The Scaffold Law is a worker safety law that protects construction workers, particularly those who work in elevated areas. In the most general sense, the law puts the responsibility on developers, property owners and general contractors to make sure that worksites are safe and have the proper equipment. They are held responsible when their failure to comply with the law causes a worker to be seriously injured or killed.

A failure to comply with the law often involves workers falling because they were not provided fall protection. Other frequent issues involve unsteady scaffolds collapsing, unsecured ladders toppling while workers were on them, or a steel pipe that was unsafely being hoisted falling and crushing a worker. Other scenarios include crane accidents, building collapses and falls from roofs.

There are many other examples. The point is that entities capable of controlling the worksite and implementing safety regulations (such as owners and general contractors) are held responsible by the law when they fail to comply with safety laws.

An article in the Labor Press takes aim at Scaffold Law opponents, particularly the insurance industry. Insurance premiums for New York construction companies have soared in recent years. This puzzles many industry experts since New York continues to be one of the safest states in the nation when it comes to construction safety. In fact, studies indicate that New York has the most construction in the United States and is the 6th safest state in the country. Additionally, the number of serious construction accidents and fatalities has plummeted in recent years.

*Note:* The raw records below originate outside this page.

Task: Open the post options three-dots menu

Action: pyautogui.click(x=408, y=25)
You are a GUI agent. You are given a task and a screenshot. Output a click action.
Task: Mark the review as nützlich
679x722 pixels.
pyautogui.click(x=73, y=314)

Nevertheless, despite safer projects and fewer accidents, insurance premiums continue to rise. The reaction to this has been to attack the worker safety laws and lament the impact of the Scaffold Law. Some critics claim that the law costs the private sector 1.5 billion annually. Thus far, they have failed to provide any data to corroborate this claim.

The Scaffold Law has been around for more than a century. If construction accidents are down and serious injuries and fatalities at work sites are down, and the law remains in place, how is it that this law is not responsible for this dramatic change? How is it that insurance premiums continue to increase? Both seem like fair questions.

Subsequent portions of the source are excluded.